In Colorado, consent cannot be used as a defense for a child sex assault charge, though. The argument is that children are too young to be able to fully understand the decision to consent to a sexual relationship with an adult. But, is that really the case?
What psychologists know from years of research is that kids make poor decisions. They cannot think through the complexities of difficult situations and weigh the pros and cons of their potential actions in the same way adults can.
What we also know from research is that kids who are 15 years old make the same quality of decisions as 18 year-olds do. That is not to say that 18 year-olds make good decisions--it just means that the average 15 year-old has about the same decision-making ability as the average 18 year-old does. And, we typically grant 18 year-olds a wide range of decision-making rights, including whether or not to legally consent to a relationship with a much older adult.
In Colorado, this magical age of 15 and the decision-making abilities it comes with are codified into the child sex assault laws. For kids under the age of 15, it is considered child sex assault if the perpetrator is 5 years older than the victim. For kids ages 15 to 18, the allowable age difference is 10 years.
However, the bigger picture with regard to not allowing consent as a defense in a child sex assault case, regardless of the age of the child, is the potential harm that is caused by this type of a sexual relationship. It may be that this girl from Golden was not harmed by the relationship with her former basketball coach. Maybe it was good for her. Or, maybe she does not yet understand the harm it has caused her. There are likely to be kids who are not harmed by having sexual relationships with adults, but those kids are in the extreme minority. The vast majority of children who have a relationship with an adult, even if it is "consensual," suffer a great deal of harm. Trauma, depression, anxiety, substance abuse, personality disorders, future relationship problems, sexual dysfunction--these are but a few of the common problems victims of child sex assault face, even when these victims think they have consented to the relationship.

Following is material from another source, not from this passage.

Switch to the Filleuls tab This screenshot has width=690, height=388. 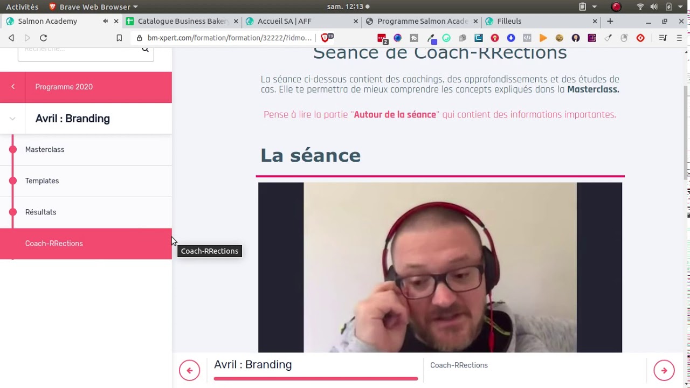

I feel for the girl who was forced to testify against her former basketball coach, a man she deeply cared for and who she thought treated her well. She does not feel harmed by this sexual relationship, and I assume she does not want to see her former "boyfriend" suffer for no reason. But, this guy is toast. There seems to be an overwhelming amount of evidence against him, and he has no real legal defense for his actions. It is likely he will spend time in prison and years on parole afterward. He will be a registered sex offender, and he will never get another chance to potentially ruin a child's life again.
Thanks for reading-- Max Wachtel, Ph.D.